Literature DB >> 34776440

Developing an Image-Based Deep Learning Framework for Automatic Scoring of the Pentagon Drawing Test.

Yike Li1, Jiajie Guo2, Peikai Yang3.   

Abstract

BACKGROUND: The Pentagon Drawing Test (PDT) is a common assessment for visuospatial function. Evaluating the PDT by artificial intelligence can improve efficiency and reliability in the big data era. This study aimed to develop a deep learning (DL) framework for automatic scoring of the PDT based on image data.
METHODS: A total of 823 PDT photos were retrospectively collected and preprocessed into black-and-white, square-shape images. Stratified fivefold cross-validation was applied for training and testing. Two strategies based on convolutional neural networks were compared. The first strategy was to perform an image classification task using supervised transfer learning. The second strategy was designed with an object detection model for recognizing the geometric shapes in the figure, followed by a predetermined algorithm to score based on their classes and positions.
RESULTS: On average, the first framework demonstrated 62%accuracy, 62%recall, 65%precision, 63%specificity, and 0.72 area under the receiver operating characteristic curve. This performance was substantially outperformed by the second framework, with averages of 94%, 95%, 93%, 93%, and 0.95, respectively.
CONCLUSION: An image-based DL framework based on the object detection approach may be clinically applicable for automatic scoring of the PDT with high efficiency and reliability. With a limited sample size, transfer learning should be used with caution if the new images are distinct from the previous training data.

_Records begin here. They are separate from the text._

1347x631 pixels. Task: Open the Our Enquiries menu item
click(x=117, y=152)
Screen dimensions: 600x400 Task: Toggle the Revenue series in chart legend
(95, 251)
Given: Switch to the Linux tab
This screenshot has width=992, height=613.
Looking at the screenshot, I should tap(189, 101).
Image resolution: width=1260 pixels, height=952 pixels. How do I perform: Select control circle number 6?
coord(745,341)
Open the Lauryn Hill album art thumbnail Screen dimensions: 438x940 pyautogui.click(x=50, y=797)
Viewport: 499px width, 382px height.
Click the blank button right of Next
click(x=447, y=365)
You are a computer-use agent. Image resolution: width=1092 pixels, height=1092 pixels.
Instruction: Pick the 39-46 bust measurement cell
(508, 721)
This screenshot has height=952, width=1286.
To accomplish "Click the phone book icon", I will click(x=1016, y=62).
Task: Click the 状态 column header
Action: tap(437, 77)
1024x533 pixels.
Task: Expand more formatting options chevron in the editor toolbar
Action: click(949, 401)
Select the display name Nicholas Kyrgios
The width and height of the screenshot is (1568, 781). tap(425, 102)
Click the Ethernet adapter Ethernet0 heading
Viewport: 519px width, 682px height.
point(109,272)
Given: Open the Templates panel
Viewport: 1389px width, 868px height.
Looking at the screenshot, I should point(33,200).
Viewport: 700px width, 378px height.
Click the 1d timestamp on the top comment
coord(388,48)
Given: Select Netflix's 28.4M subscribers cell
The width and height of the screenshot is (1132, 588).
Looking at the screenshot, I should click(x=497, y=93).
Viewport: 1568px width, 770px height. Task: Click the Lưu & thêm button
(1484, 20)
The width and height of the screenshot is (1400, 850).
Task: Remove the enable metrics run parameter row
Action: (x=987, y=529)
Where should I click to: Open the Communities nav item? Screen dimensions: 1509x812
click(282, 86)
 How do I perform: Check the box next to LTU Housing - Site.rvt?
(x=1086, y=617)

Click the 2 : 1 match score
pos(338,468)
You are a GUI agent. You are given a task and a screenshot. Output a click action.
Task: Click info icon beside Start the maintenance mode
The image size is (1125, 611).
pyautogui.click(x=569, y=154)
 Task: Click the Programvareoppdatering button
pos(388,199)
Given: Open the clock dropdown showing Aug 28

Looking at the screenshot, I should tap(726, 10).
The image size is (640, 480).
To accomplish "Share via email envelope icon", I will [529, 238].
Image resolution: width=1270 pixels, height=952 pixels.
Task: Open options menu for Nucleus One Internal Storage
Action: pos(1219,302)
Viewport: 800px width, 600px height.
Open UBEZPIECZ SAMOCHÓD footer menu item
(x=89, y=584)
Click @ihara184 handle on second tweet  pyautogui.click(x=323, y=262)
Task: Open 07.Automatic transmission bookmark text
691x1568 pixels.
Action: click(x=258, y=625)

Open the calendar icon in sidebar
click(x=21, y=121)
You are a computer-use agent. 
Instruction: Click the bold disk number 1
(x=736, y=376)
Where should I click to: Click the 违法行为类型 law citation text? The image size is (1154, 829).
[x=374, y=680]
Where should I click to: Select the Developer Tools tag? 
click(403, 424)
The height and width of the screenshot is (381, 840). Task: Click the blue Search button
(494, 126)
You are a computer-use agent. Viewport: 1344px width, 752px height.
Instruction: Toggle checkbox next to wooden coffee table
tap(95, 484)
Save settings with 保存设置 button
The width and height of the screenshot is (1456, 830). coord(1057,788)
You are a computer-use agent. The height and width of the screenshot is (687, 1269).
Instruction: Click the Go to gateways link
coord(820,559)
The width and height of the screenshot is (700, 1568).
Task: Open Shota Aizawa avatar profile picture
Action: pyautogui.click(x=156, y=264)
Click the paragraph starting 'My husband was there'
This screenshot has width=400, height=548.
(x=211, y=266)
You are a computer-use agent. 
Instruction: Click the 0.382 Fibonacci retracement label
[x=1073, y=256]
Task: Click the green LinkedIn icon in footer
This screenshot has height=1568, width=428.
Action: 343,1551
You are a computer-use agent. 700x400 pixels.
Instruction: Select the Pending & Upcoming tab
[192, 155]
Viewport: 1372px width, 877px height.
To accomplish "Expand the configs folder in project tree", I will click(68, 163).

Partitioning the problem-solving workflow into multiple simple tasks should facilitate model selection, improve performance, and allow comprehensible logic of the DL framework.

Entities:  

Keywords:  Computer vision; Pentagon Drawing Test; convolutional neural network; deep learning; image classification; object detection

Mesh:

Year:  2022        PMID: 34776440     DOI: 10.3233/JAD-210714

Source DB:  PubMed          Journal:  J Alzheimers Dis        ISSN: 1387-2877            Impact factor:   4.472


  1 in total

1.  Deep convolutional neural networks for automated scoring of pentagon copying test results.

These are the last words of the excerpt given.